Chronique des sexismes ordinaires

PARCE QUE C’EST AUSSI UNE FORME DE HAINE

En Russie, mais pas que…

Depuis le début du conflit et suite aux pertes humaines sur le front ukrainien, la Russie adopte des mesures contre l’avortement. Ainsi dès l’automne dernier, de nombreuses villes ont affiché des campagnes gouvernementales en faveur de la natalité.

Plus récemment, Vladimir Poutine tout en se disant opposé à l’interdiction de l’avortement a déclaré haut et fort que les IVG étaient contre l’intérêt d’un pays : “L’État a intérêt à ce que le problème démographique se résolve de lui-même si les femmes décident, après avoir appris qu’elles sont enceintes, de préserver la vie de l’enfant”. Mêlant le problème démographique et la morale, il vilipende la communauté LGBT+, et fait l’apologie des familles nombreuses au nom de valeurs traditionnelles se rapprochant de la position anti-avortement de l’église orthodoxe.

Cet hiver, dans la droite ligne de ces déclarations conservatrices, des cliniques privées ont restreint le droit à l’IVG. Dans plusieurs régions, les contraceptifs d’urgence ont été plus difficiles à obtenir. Selon la démographe Viktoria Sakievitch, les hôpitaux doivent désormais “faire pression sur les femmes [qui viennent pour avorter], les effrayer”.

Compte tenu des conflits actuels sur la planète, les politiques natalistes ont de beaux jours devant elles. Et en France ? Les propos tenus le 16 janvier par Emmanuel Macron, ne sont guère différents sur le fond. Les termes choisis par le chef de l’État sont ultra choquants : Le “réarmement démographique”, qui fait suite au “réarmement civique” a de quoi nous révolter. Ce registre guerrier n’annonce rien de bon. Les injonctions ne sont pas de mises, monsieur le Président, c’est nous qui décidons ! Des enfants, si on veut, quand on veut et pas de la chair à canon !

Joëlle

Olympisme et sexisme

Macron se dit “déterminé” à faire des jeux olympiques et paralympiques une des “fiertés françaises” : il faut “faire beaucoup plus” qu’à Tokyo, arracher 80 médailles…

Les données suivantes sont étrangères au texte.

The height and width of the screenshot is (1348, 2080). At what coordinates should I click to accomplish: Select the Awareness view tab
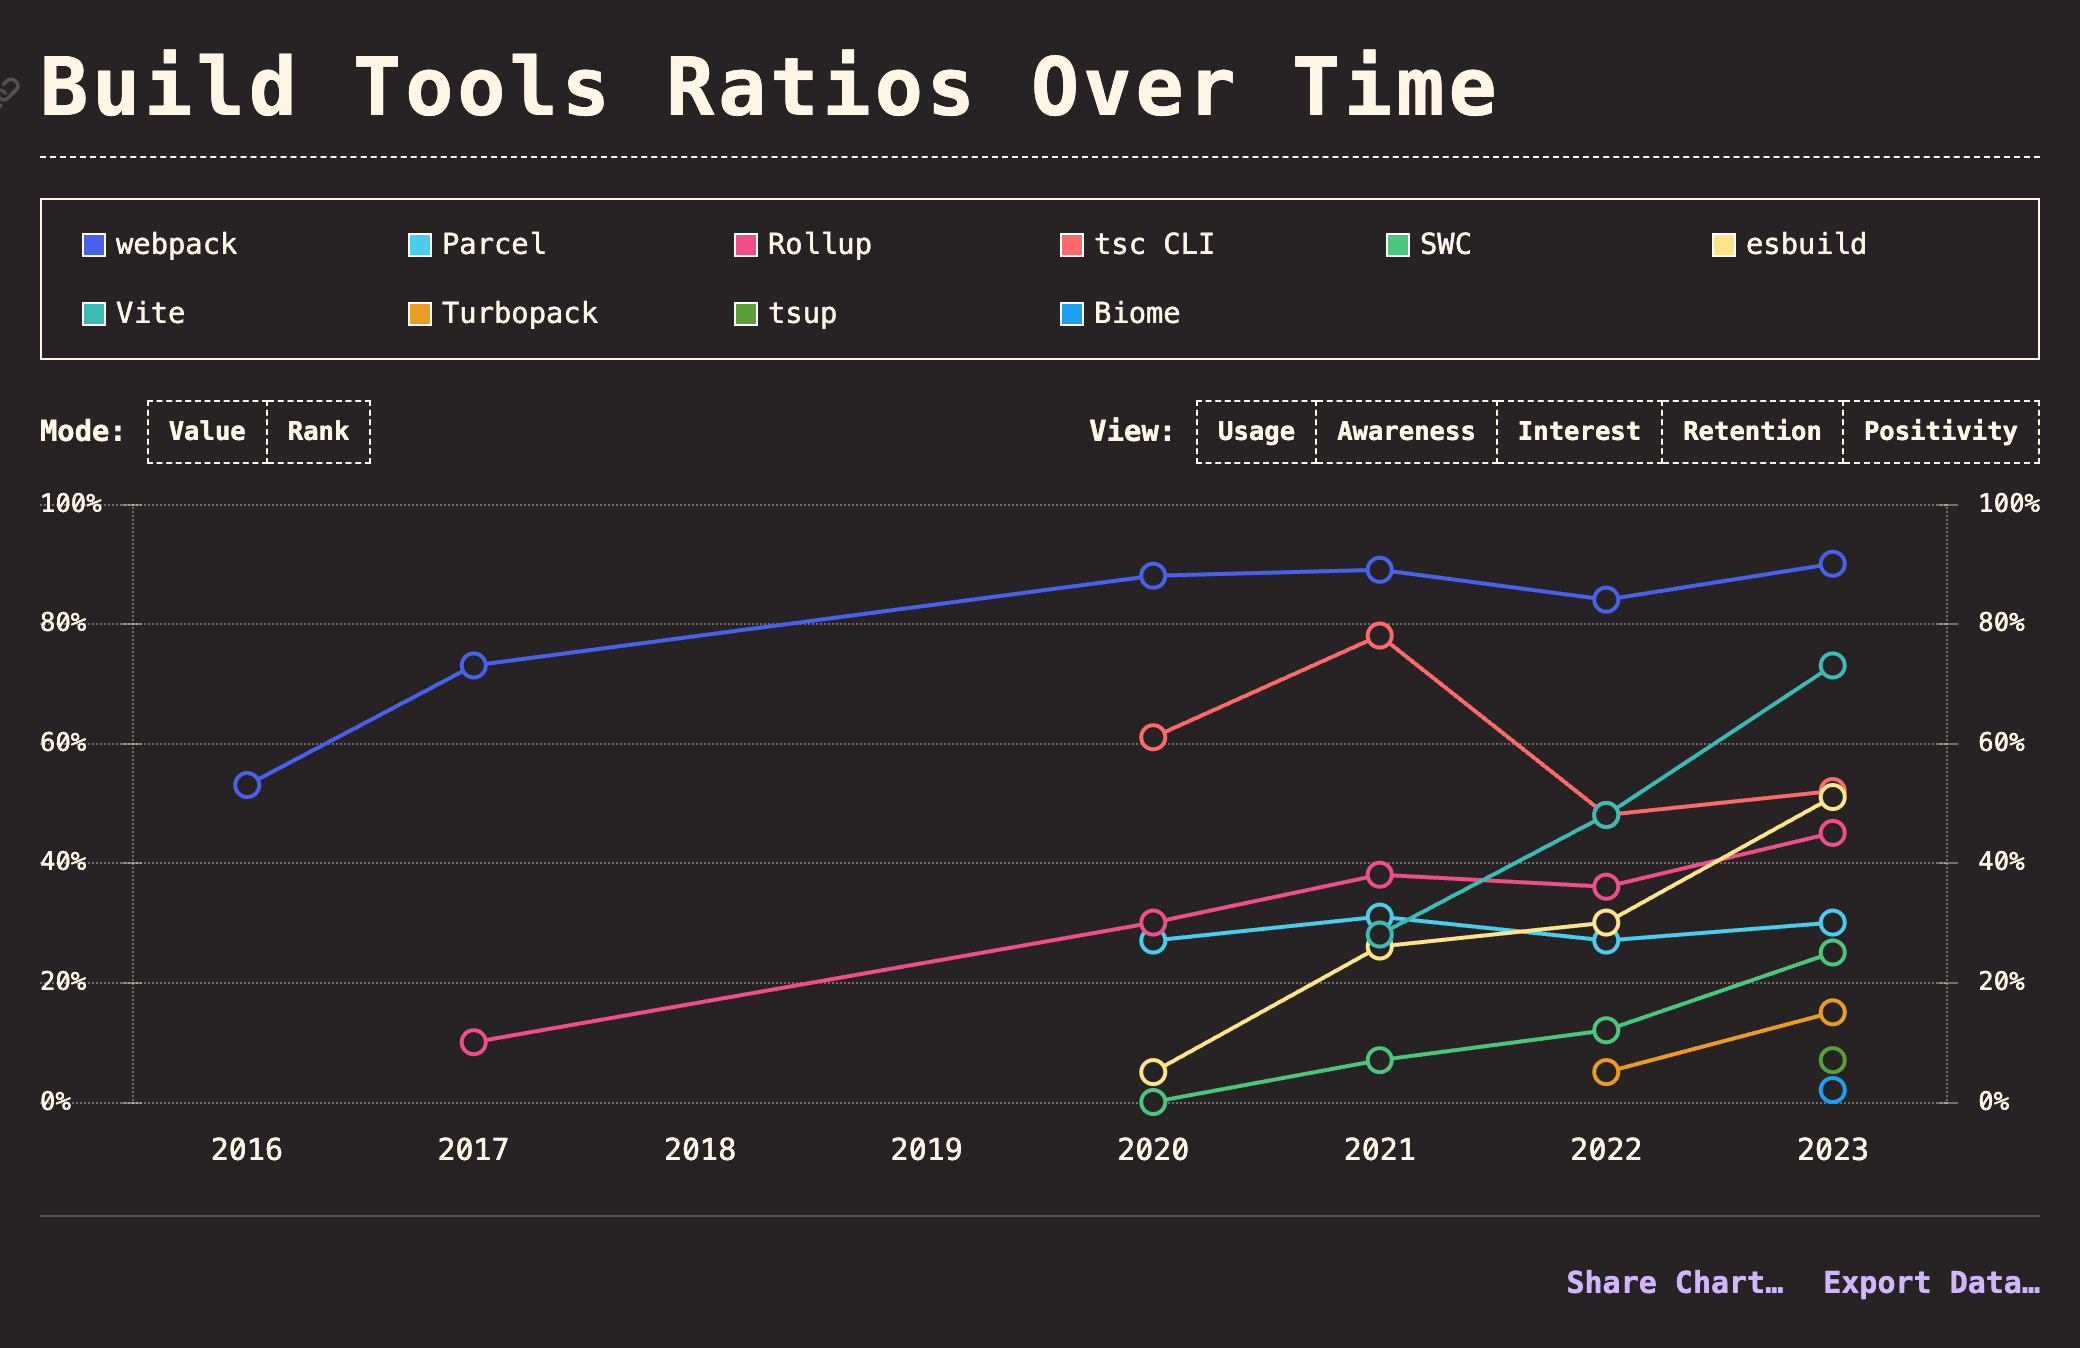point(1405,432)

Célébrant sans cesse l’olympisme, relayé par la presse, Macron se situe en continuité de la devise des JO (“Toujours plus vite, plus haut, plus fort”), la devise, disait Coubertin, “de ceux qui osent prétendre abattre des records”.

Car l’olympisme est intouchable, et Coubertin, son totem, honoré en dépit de ses positions réactionnaires. Il se déclarait “colonialiste fanatique”, et en 1936 (JO de Berlin), adressait ses louanges à Hitler “un des plus grands esprits constructeurs de notre temps”. Quant à l’accès des femmes aux JO, en 1912, il déclarait : “Une olympiade femelle serait impratique, inintéressante, inesthétique et incorrecte”. « Le véritable héros olympique est à mes yeux l’adulte mâle individuel. Les Jeux Olympiques doivent être réservés aux hommes, le rôle des femmes devrait être avant tout de couronner les vainqueurs”.

Aujourd’hui, le CIO valorise la présence des femmes dans le sport. Mais ces modifications ne sont pas tant liées à “la mise en cause des stéréotypes de genre” qu’à “une évolution sociale du capitalisme mondialisé particulièrement insidieuse” 1.

Ainsi, en 2008, Roger Roge président du CIO n’hésitait pas à affirmer : “Le sport a besoin des femmes, de leur participation non seulement parce qu’elles représentent la moitié de l’humanité, mais parce qu’elles jouent un rôle essentiel dans la société et en particulier pour ce qui est de transmettre l’amour du sport aux jeunes”.

Et le patron de WTA, l’association du tennis féminin, se réjouissait de la diversification de la provenance des joueuses pour développer de nouveaux marchés : “Nous attendons l’émergence de joueuses de l’Est asiatique […] c’est la certitude de conquérir de nouveaux territoires en termes de marketing”. C’est pourquoi de 2008 à 2013, “les filles iront jouer leur Master au Qatar puis ce sera Istanbul”. “Ce seront ainsi 14 millions de dollars qui entreront dans les caisses de la WTA” en six ans. Et les sponsors traquent les jeunes filles au “physique prometteur” dès leur plus jeune âge. Le corps des femmes est aussi exploité pour conquérir de nouveaux territoires en termes de marketing.

Décidément l’institution sportive, loin de contribuer à l’émancipation des femmes, en soumettant leur corps à la compétition le transforme en corps-objet.